--- Extract provided ---
Waybred of the Elves

tbc...

Quotes from the Books

I've left out a few "so-and-so munched a bit of lembas" or "we don't have any more lembas!" type lines, to avoid tedium.


The Fellowship of the Ring

Chap. 8- Farewell to Lórien

In the morning, as they were beginning to pack their slender goods, Elves hat could speak their tongue came to them and brought them many gifts of food and clothing for the journey. The food was mostly in the form of very thin cakes, made of meal that was baked a light brown on the outside, and inside was the colour of cream. Gimli took up one of the cakes and looked at it with a doubtful eye.

'Cram,' he said under his breath, as he broke off a crisp corner and nibbled at it. His expression quickly changed, and he ate all the rest of the cake with relish.

'No more, no more!' cried the Elves laughing. 'You have eaten enough already for a long day's march.'

'I thought it was only a kind of cram, such as the Dalemen made for journeys into the wild,' said the Dwarf.

'So it is,' they answered, 'But we call it lembas or way bread, and it is more strengthening than any food made by Men, and it is more pleasant than cram, by all accounts.'

'Indeed it is' said Gimli. 'Why, it is better than the honey-cakes of the Beornings, and that is great praise, for the Beornings are the best bakers that I know of; but they are none too willing to deal out their cakes to travellers in these days. You are kindly hosts!'

'All the same, we bid you spare the food,' they said. Eat a little at a time, and only at need. For these things are given to serve you when all else fails. The cakes will keep sweet for many many days, if they are unbroken and left in their leaf wrappings, as we have brought them. One will keep a traveller on his feet for a day of long labour, even if it be one of the tall Men of Minas Tirith.'

Chap. 9- The Great River

'Praised be the bow of Galadriel, and the hand and eye of Legolas!' said Gimli as he munched a wafer oflembas. 'That was a mighty shot in the dark, my friend!'


The Two Towers

Chap. 2- The Riders of Rohan

Often in their hearts they thanked the Lady of Lórien for the gift of lembas, for they could eat of it and find new strength even as they ran.

--- Requirement 1 ---
Count how many lines in the records below contain the string "This". Give only the number.
--- Requirement 2 ---
Write the next part of the lembas quotations page, starting after its final sentence.

--- Supplied entries ---
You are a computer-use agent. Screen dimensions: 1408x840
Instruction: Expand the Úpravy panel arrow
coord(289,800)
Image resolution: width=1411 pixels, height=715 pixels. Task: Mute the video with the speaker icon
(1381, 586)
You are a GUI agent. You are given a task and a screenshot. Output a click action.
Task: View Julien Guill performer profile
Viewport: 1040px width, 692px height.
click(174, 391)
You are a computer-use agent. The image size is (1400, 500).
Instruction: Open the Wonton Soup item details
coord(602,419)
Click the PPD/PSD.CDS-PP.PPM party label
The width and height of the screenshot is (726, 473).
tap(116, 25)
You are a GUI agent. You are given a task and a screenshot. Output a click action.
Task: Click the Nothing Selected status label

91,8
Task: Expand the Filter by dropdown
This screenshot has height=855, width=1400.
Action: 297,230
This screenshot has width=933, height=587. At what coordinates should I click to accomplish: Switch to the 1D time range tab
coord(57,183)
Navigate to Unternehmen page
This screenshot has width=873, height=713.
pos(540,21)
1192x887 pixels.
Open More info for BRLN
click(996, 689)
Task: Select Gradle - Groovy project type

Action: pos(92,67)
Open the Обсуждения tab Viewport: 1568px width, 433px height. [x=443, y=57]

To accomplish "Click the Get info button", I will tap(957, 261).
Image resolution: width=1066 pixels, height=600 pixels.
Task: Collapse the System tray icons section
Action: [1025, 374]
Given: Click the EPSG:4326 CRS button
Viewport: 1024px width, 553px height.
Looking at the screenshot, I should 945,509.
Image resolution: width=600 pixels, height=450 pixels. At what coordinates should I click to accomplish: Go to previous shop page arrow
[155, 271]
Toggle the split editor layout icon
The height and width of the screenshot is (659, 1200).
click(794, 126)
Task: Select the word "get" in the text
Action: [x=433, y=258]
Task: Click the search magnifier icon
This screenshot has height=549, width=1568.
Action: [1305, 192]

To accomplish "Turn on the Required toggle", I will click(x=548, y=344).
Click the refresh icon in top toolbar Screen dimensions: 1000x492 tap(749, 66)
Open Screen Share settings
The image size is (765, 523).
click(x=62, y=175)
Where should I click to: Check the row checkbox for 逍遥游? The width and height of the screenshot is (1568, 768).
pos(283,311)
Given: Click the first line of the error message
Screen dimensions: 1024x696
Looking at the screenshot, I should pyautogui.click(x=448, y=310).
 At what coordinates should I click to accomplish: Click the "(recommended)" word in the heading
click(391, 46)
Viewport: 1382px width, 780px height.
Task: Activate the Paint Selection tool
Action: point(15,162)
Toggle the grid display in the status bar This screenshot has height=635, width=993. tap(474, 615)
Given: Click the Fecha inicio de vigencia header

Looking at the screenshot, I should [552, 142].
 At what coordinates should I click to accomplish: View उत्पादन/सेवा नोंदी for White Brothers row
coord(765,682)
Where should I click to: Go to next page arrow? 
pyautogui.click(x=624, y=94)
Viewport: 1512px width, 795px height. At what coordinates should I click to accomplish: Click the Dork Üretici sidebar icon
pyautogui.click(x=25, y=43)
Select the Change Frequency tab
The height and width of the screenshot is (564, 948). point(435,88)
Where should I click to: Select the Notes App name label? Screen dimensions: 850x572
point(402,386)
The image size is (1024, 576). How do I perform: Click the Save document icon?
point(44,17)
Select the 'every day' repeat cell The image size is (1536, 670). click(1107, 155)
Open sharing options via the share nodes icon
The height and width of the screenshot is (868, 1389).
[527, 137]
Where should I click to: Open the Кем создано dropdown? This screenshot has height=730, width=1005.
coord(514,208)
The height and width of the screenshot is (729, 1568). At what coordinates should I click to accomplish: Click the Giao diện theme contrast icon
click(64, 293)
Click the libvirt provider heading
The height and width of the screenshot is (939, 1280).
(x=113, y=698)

--- Output 1 ---
6

--- Output 2 ---
Chap. 3- The Uruk-Hai?

He slipped the cords off his wrists, and fished out a packet. The cakes were broken, but good, still in their leaf-wrappings. The hobbits each ate two or three pieces. The taste brought back to them the memory of fair faces, and laughter, and wholesome food in quiet days now far away. For a while they ate thoughtfully, sitting in the dark, heedless of the cries and sounds of battle nearby. Pippin was the first to come back to the present.

Chap. 5- The White Rider

'Here at last we find news!' said Aragorn. He lifted up a broken leaf for them to see, a large pale leaf of golden hue, now fading and turning brown. Here is a Mallorn-leaf of Lórien, and there are small crumbs on it, and a few more crumbs in the grass.

Chap. 1- The Taming of Sméagol

'What food have we got left?'

'Only those, what d'you call them, lembas, Mr. Frodo. A fair supply, but they are better than naught, by a long bite. I never thought, though, when I first set tooth in them, that I should ever come to wish for a change. But I do now: a bit of plain bread, and a mug—aye, half a mug—of beer would go down proper.

Chap. 2- The Passage of the Marshes

'But what is it they've got, precious? Is it crunchable? Is it tasty?'

Frodo broke off a portion of a wafer and handed it to him on its leaf wrapping. Gollum sniffed at the leaf and his face changed: a spasm of disgust came over it, and a hint of his old malice. 'Sméagol smells it!' he said 'Leaves out of the elf-country, gah! They stinks. He climbed in those trees, and he couldn't wash the smell off his hands, my nice hands.' Dropping the leaf, he took a corner of the lembas and nibbled it. He spat, and a fit of coughing shook him.

'Ach! No!" he spluttered. 'You try to choke poor Sméagol. Dust and Ashes, he can't eat that. He must starve. Poor thin Sméagol!'

'I'm sorry,' said Frodo, 'but I can't help you, I'm afraid. I think this food would do you good, if you would try. But perhaps you can't even try, not yet anyway.'

The hobbits munched their lembas in silence. Sam thought it tasted far better, somehow, than it had for a good while: Gollum's behaviour had made him attend to its flavor again.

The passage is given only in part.